Some Notes on Reversible Perspective: Part I, Sensation as Sign- continued
© Peter Macapia 1995
In his writings on physiological optics Hermann von Helmholtz made extensive comments on Wheatstone, upon whose work he was to build his theories of unconscious inference and sensations as signs. What Helmholtz added was a more refined explanation of how perceptions manifest content about the world; that one could derive meaning from sensations in the absence of an external signifying structure; that understanding could emerge from the labryinth of the nervous system. He did this by showing how the formation of our perceptions is similar to the way in which we learn language.
For Helmholtz, Wheatstone's stereoscope was an irrefutable demonstration of unconscious inference and that sensations were mental signs. As he emphasized in his Popular Lectures, it was the clearest proof that seeing with two eyes, and the difference of the pictures presented by each, constitute the most important cause of our perception of a third dimension in the field of vision.  But the Necker cube and other simple geometrical objects were also crucial in this respect. Geometrical line drawings of solids without shading or color, rather than photographic images, best illustrated the fact that spatial perception was not conveyed by anything other than the mental synthesis of two images.

> [Work instructions]:
a) Condense the paragraph beginning "For Helmholtz, Wheatstone's stereoscope" from the essay on reversible perspective into a short bulleted list that keeps its main facts.
b) Continue the essay on reversible perspective from its last sentence.

> [Given material]:
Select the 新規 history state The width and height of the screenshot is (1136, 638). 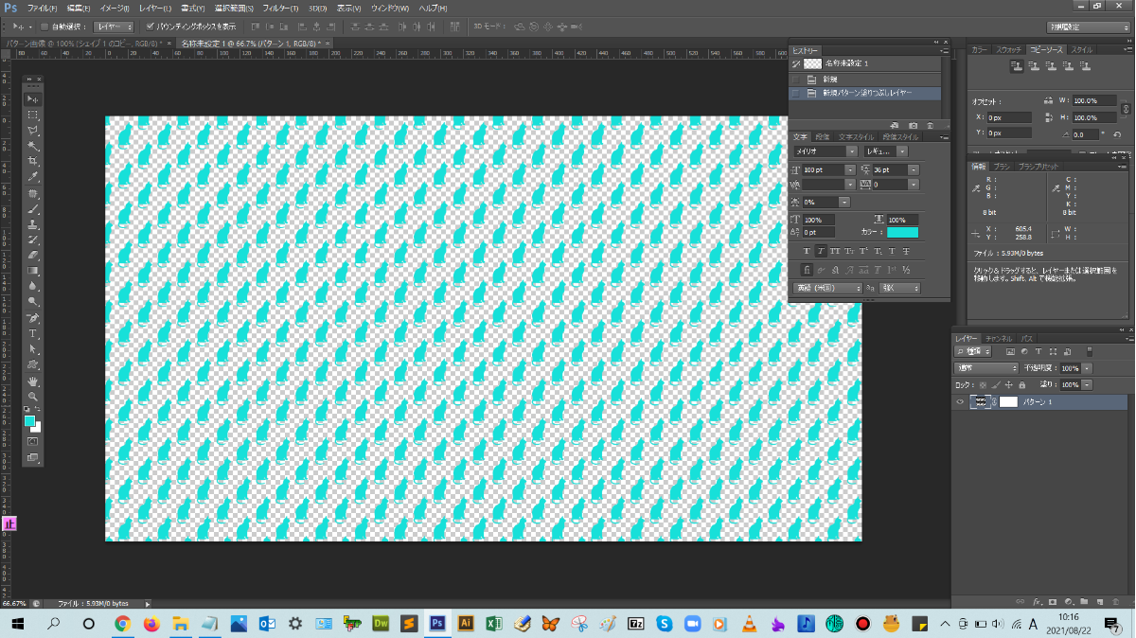pos(830,80)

> [Task results]:
a)
- Helmholtz saw Wheatstone's stereoscope as irrefutable proof of unconscious inference and of sensations as mental signs.
- In his Popular Lectures, he called it the clearest proof that seeing with two eyes, and the difference between the two pictures, is the main cause of perceiving a third dimension.
- The Necker cube and other simple geometrical objects were also crucial.
- Unshaded, colorless line drawings of solids showed better than photographs that spatial perception comes only from the mental synthesis of two images.

b)
In his study of stereoscopic representations of crystals, Helmholtz demonstrated that the nativist theory that two retinal images fuse physlogically and produce a single picture was fundamentally wrong.  Stereoscopic drawings of crystalline forms, which on one plate were white and on the other black, produced an impression of a solid crystal of shining graphite. The fact that the combination of black and white produced a lustrous image rather than a grey one was evidence that no physiological fusion of the images occurred before they reached the brain, as well as evidence that the brain actually received two images. The perception of space therefore, "was not produced by any anatomical mechanism of sensations, but by a mental act."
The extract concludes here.